== WHAT YOU SHOULD DO ==
Once you reach the line with "Image resolution: width=1512", copy it and every line after it exactly, up to the end of the data. Omit the pictures.

(Collected data entries)
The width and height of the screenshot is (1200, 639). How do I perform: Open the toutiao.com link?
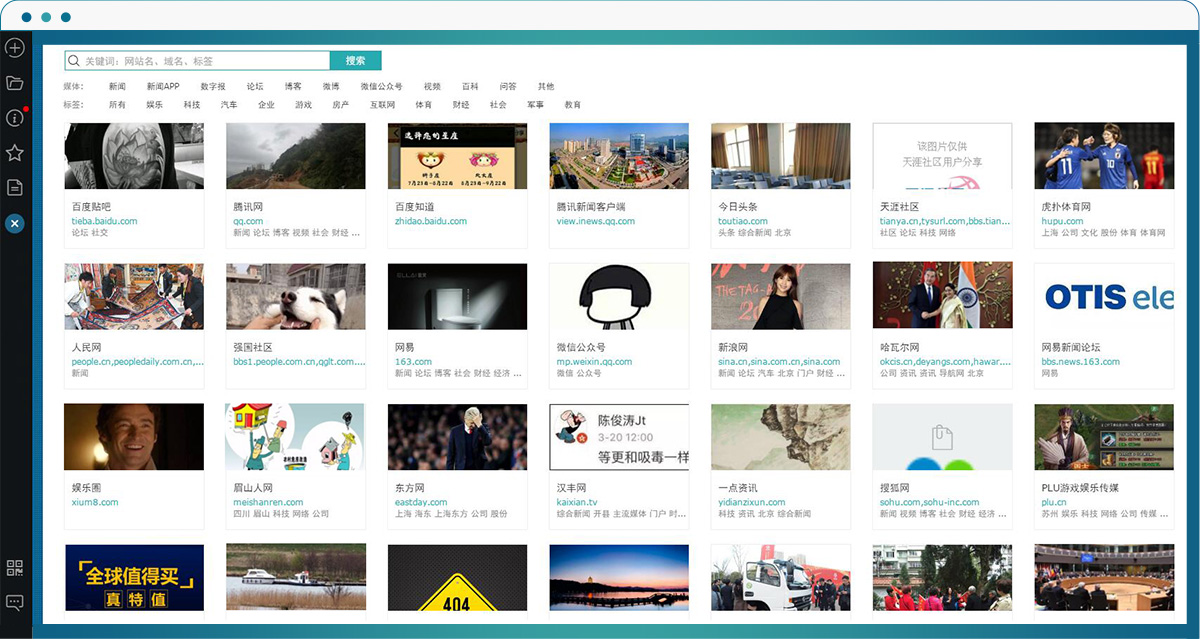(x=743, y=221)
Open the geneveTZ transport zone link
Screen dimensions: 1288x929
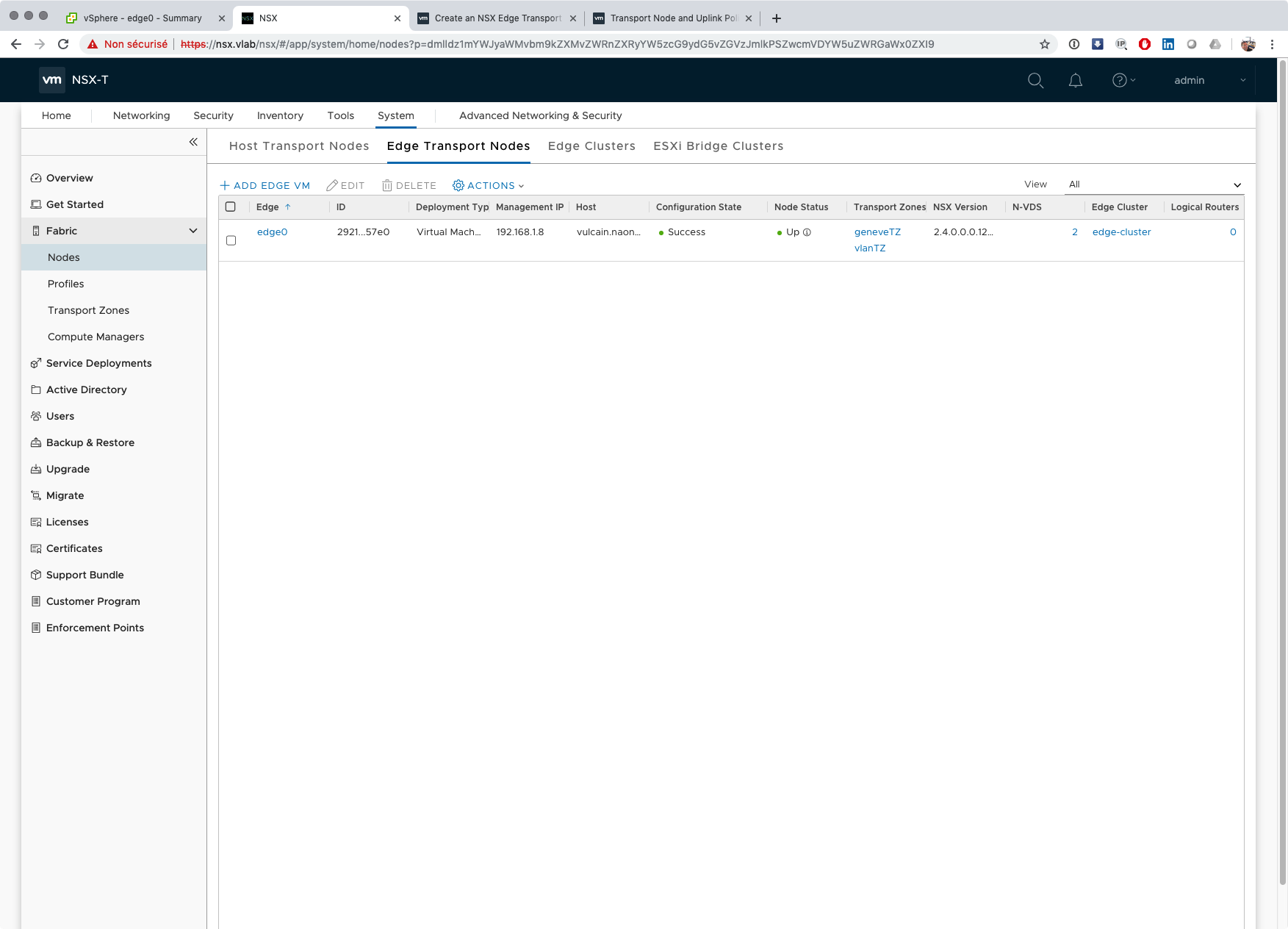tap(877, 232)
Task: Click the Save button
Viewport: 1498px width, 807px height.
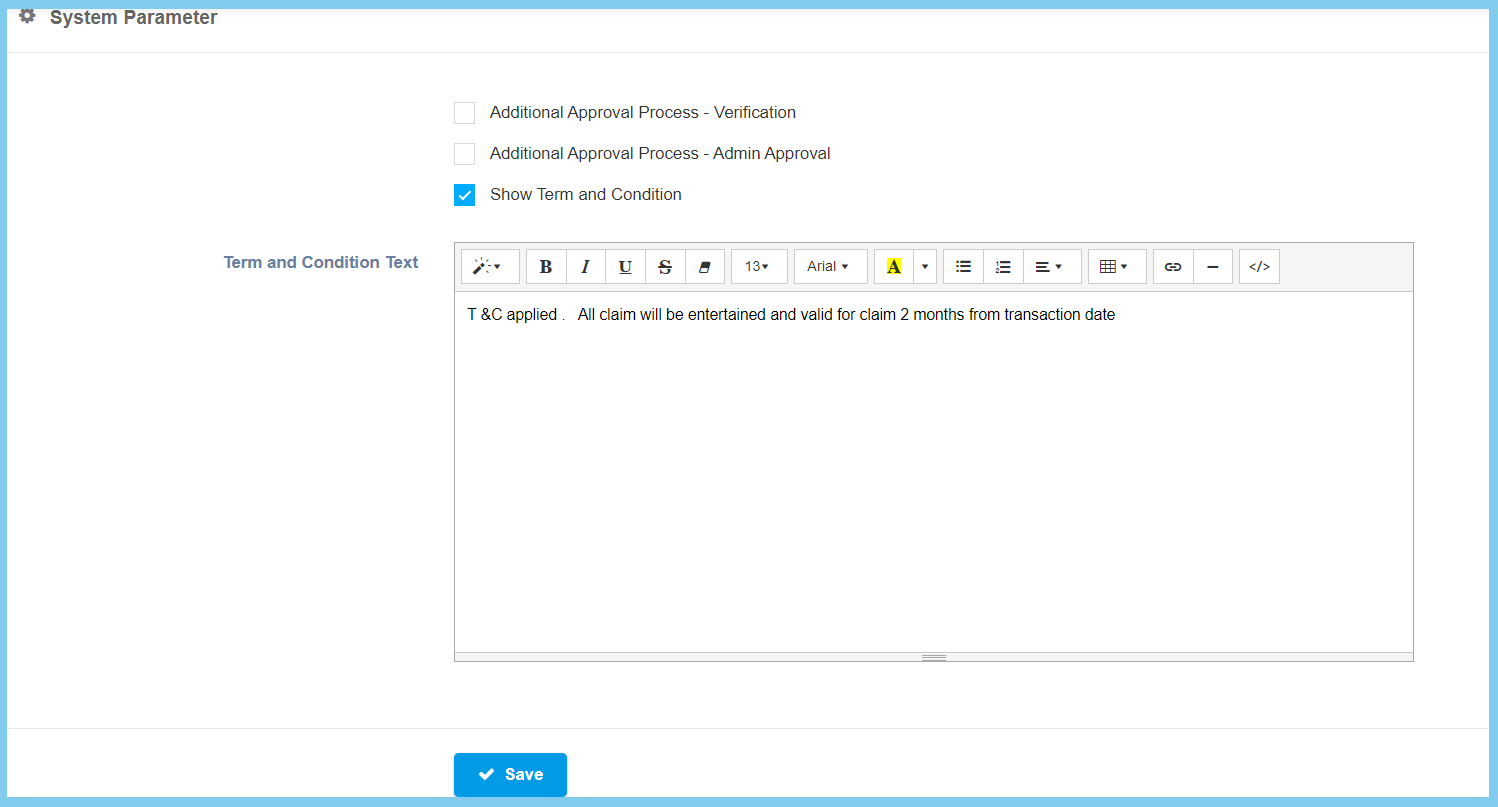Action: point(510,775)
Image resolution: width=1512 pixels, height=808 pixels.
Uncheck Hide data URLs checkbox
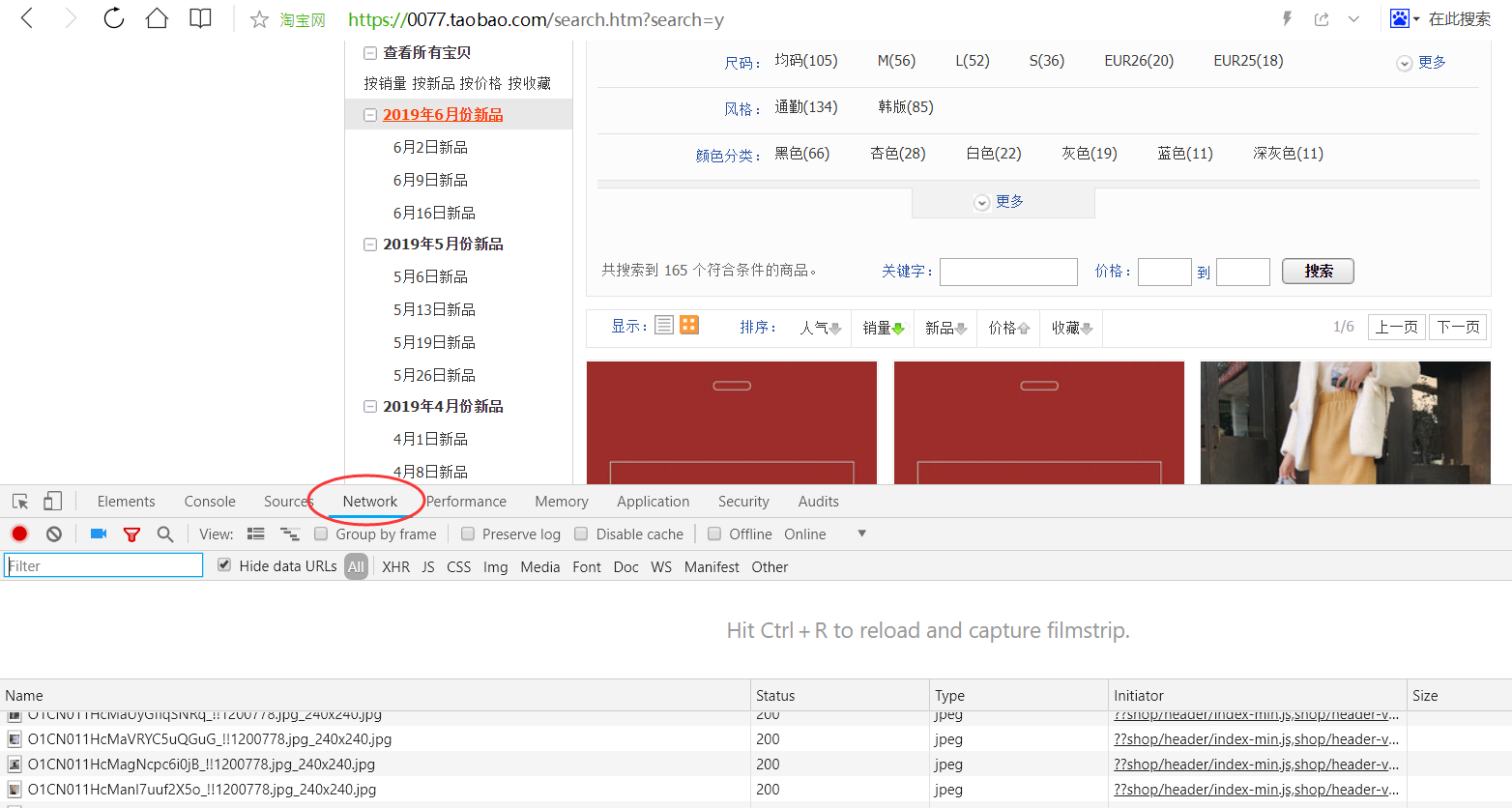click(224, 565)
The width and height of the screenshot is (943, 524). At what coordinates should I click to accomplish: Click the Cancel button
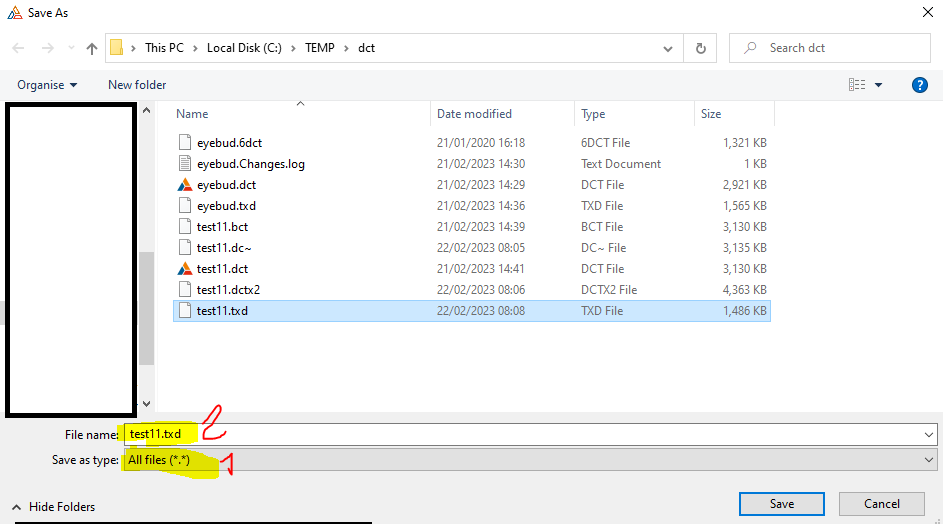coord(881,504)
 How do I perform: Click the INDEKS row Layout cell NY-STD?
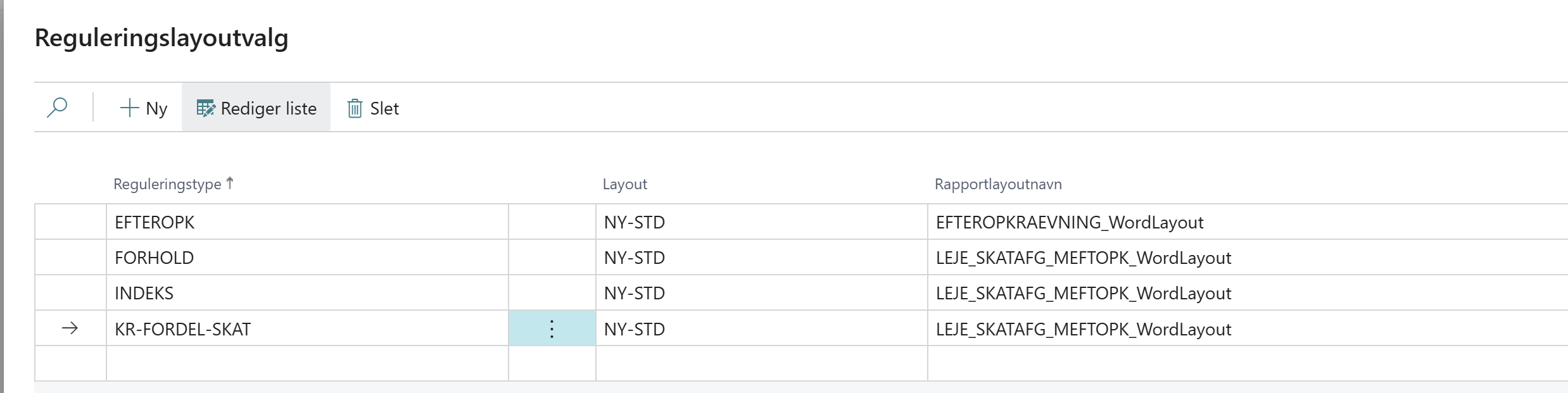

== RESPONSE ==
Image resolution: width=1512 pixels, height=808 pixels.
Uncheck Hide data URLs checkbox
click(224, 565)
The width and height of the screenshot is (943, 524). At what coordinates should I click to accomplish: Click the Cancel button
coord(881,504)
 How do I perform: Click the INDEKS row Layout cell NY-STD?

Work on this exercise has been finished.